» **Brief**: Reproduce every one of the items below word for word, keeping each line unchanged.

» **Material**:

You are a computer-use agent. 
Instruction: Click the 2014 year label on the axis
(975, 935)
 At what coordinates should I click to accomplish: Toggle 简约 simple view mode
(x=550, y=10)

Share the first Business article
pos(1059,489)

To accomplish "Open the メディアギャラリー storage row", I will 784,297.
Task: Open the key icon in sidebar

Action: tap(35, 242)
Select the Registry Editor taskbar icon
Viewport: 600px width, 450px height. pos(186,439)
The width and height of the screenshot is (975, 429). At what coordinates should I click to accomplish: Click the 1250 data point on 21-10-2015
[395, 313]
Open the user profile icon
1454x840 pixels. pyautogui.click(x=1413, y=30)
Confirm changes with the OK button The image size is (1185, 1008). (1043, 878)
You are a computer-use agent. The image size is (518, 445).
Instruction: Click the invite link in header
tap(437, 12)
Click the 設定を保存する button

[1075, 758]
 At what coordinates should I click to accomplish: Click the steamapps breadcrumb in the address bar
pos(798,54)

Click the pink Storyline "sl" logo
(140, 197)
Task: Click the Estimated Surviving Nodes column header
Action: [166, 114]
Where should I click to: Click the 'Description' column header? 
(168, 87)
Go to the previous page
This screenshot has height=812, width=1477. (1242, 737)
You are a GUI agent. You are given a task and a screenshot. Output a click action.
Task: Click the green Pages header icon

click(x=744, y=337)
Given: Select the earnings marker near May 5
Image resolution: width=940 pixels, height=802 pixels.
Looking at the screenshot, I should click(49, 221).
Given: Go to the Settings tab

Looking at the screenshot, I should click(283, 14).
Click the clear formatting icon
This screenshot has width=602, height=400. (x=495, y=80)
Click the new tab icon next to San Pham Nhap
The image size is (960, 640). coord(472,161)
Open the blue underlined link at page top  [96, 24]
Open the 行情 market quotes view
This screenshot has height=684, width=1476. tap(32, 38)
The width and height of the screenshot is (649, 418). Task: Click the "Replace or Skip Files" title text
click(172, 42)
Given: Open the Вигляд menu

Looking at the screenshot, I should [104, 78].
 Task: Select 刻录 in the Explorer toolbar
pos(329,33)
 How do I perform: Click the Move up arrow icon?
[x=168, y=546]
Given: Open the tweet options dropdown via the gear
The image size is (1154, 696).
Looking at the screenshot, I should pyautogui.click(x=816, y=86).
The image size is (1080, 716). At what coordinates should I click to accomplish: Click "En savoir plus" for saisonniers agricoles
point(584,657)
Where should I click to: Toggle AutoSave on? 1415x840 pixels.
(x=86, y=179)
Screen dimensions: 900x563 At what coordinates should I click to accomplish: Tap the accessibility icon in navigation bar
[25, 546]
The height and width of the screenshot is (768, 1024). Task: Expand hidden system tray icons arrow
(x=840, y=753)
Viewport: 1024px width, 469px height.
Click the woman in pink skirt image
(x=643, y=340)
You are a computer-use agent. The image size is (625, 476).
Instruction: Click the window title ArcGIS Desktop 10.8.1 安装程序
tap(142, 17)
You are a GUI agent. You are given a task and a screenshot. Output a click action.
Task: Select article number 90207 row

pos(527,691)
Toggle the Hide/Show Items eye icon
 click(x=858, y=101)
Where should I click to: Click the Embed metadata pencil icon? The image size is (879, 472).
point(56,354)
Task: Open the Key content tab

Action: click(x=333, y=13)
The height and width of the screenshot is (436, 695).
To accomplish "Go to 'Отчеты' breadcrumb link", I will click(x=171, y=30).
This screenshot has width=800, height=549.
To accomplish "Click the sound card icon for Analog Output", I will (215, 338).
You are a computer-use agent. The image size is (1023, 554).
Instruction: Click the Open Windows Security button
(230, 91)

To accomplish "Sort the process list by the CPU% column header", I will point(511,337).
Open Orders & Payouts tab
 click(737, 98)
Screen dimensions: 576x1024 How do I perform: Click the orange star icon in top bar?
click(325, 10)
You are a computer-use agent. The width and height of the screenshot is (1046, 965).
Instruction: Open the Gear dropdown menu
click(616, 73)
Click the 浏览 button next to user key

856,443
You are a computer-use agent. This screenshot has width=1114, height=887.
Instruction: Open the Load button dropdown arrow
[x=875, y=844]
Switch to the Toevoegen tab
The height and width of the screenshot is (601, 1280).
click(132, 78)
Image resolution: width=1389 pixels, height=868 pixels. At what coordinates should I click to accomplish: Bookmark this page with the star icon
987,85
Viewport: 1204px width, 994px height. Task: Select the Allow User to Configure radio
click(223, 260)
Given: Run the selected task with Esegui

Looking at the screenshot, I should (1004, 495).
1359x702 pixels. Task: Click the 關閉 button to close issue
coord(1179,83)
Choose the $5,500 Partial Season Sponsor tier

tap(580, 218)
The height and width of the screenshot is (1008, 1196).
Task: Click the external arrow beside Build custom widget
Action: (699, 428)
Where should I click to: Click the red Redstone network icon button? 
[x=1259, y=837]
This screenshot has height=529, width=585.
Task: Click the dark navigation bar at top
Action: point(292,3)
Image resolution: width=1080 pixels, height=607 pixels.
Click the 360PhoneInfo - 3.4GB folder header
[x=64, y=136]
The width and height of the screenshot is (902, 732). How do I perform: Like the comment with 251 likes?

» **Result of the exercise**:
You are a computer-use agent. 
Instruction: Click the 2014 year label on the axis
(975, 935)
 At what coordinates should I click to accomplish: Toggle 简约 simple view mode
(x=550, y=10)

Share the first Business article
pos(1059,489)

To accomplish "Open the メディアギャラリー storage row", I will 784,297.
Task: Open the key icon in sidebar

Action: tap(35, 242)
Select the Registry Editor taskbar icon
Viewport: 600px width, 450px height. pos(186,439)
The width and height of the screenshot is (975, 429). At what coordinates should I click to accomplish: Click the 1250 data point on 21-10-2015
[395, 313]
Open the user profile icon
1454x840 pixels. pyautogui.click(x=1413, y=30)
Confirm changes with the OK button The image size is (1185, 1008). (1043, 878)
You are a computer-use agent. The image size is (518, 445).
Instruction: Click the invite link in header
tap(437, 12)
Click the 設定を保存する button

[1075, 758]
 At what coordinates should I click to accomplish: Click the steamapps breadcrumb in the address bar
pos(798,54)

Click the pink Storyline "sl" logo
(140, 197)
Task: Click the Estimated Surviving Nodes column header
Action: [166, 114]
Where should I click to: Click the 'Description' column header? 
(168, 87)
Go to the previous page
This screenshot has height=812, width=1477. (1242, 737)
You are a GUI agent. You are given a task and a screenshot. Output a click action.
Task: Click the green Pages header icon

click(x=744, y=337)
Given: Select the earnings marker near May 5
Image resolution: width=940 pixels, height=802 pixels.
Looking at the screenshot, I should click(49, 221).
Given: Go to the Settings tab

Looking at the screenshot, I should click(283, 14).
Click the clear formatting icon
This screenshot has width=602, height=400. (x=495, y=80)
Click the new tab icon next to San Pham Nhap
The image size is (960, 640). coord(472,161)
Open the blue underlined link at page top  [96, 24]
Open the 行情 market quotes view
This screenshot has height=684, width=1476. tap(32, 38)
The width and height of the screenshot is (649, 418). Task: Click the "Replace or Skip Files" title text
click(172, 42)
Given: Open the Вигляд menu

Looking at the screenshot, I should [104, 78].
 Task: Select 刻录 in the Explorer toolbar
pos(329,33)
 How do I perform: Click the Move up arrow icon?
[x=168, y=546]
Given: Open the tweet options dropdown via the gear
The image size is (1154, 696).
Looking at the screenshot, I should pyautogui.click(x=816, y=86).
The image size is (1080, 716). At what coordinates should I click to accomplish: Click "En savoir plus" for saisonniers agricoles
point(584,657)
Where should I click to: Toggle AutoSave on? 1415x840 pixels.
(x=86, y=179)
Screen dimensions: 900x563 At what coordinates should I click to accomplish: Tap the accessibility icon in navigation bar
[25, 546]
The height and width of the screenshot is (768, 1024). Task: Expand hidden system tray icons arrow
(x=840, y=753)
Viewport: 1024px width, 469px height.
Click the woman in pink skirt image
(x=643, y=340)
You are a computer-use agent. The image size is (625, 476).
Instruction: Click the window title ArcGIS Desktop 10.8.1 安装程序
tap(142, 17)
You are a GUI agent. You are given a task and a screenshot. Output a click action.
Task: Select article number 90207 row

pos(527,691)
Toggle the Hide/Show Items eye icon
 click(x=858, y=101)
Where should I click to: Click the Embed metadata pencil icon? The image size is (879, 472).
point(56,354)
Task: Open the Key content tab

Action: click(x=333, y=13)
The height and width of the screenshot is (436, 695).
To accomplish "Go to 'Отчеты' breadcrumb link", I will click(x=171, y=30).
This screenshot has width=800, height=549.
To accomplish "Click the sound card icon for Analog Output", I will (215, 338).
You are a computer-use agent. The image size is (1023, 554).
Instruction: Click the Open Windows Security button
(230, 91)

To accomplish "Sort the process list by the CPU% column header", I will point(511,337).
Open Orders & Payouts tab
 click(737, 98)
Screen dimensions: 576x1024 How do I perform: Click the orange star icon in top bar?
click(325, 10)
You are a computer-use agent. The width and height of the screenshot is (1046, 965).
Instruction: Open the Gear dropdown menu
click(616, 73)
Click the 浏览 button next to user key

856,443
You are a computer-use agent. This screenshot has width=1114, height=887.
Instruction: Open the Load button dropdown arrow
[x=875, y=844]
Switch to the Toevoegen tab
The height and width of the screenshot is (601, 1280).
click(132, 78)
Image resolution: width=1389 pixels, height=868 pixels. At what coordinates should I click to accomplish: Bookmark this page with the star icon
987,85
Viewport: 1204px width, 994px height. Task: Select the Allow User to Configure radio
click(223, 260)
Given: Run the selected task with Esegui

Looking at the screenshot, I should (1004, 495).
1359x702 pixels. Task: Click the 關閉 button to close issue
coord(1179,83)
Choose the $5,500 Partial Season Sponsor tier

tap(580, 218)
The height and width of the screenshot is (1008, 1196).
Task: Click the external arrow beside Build custom widget
Action: (699, 428)
Where should I click to: Click the red Redstone network icon button? 
[x=1259, y=837]
This screenshot has height=529, width=585.
Task: Click the dark navigation bar at top
Action: point(292,3)
Image resolution: width=1080 pixels, height=607 pixels.
Click the 360PhoneInfo - 3.4GB folder header
[x=64, y=136]
The width and height of the screenshot is (902, 732). How do I perform: Like the comment with 251 likes?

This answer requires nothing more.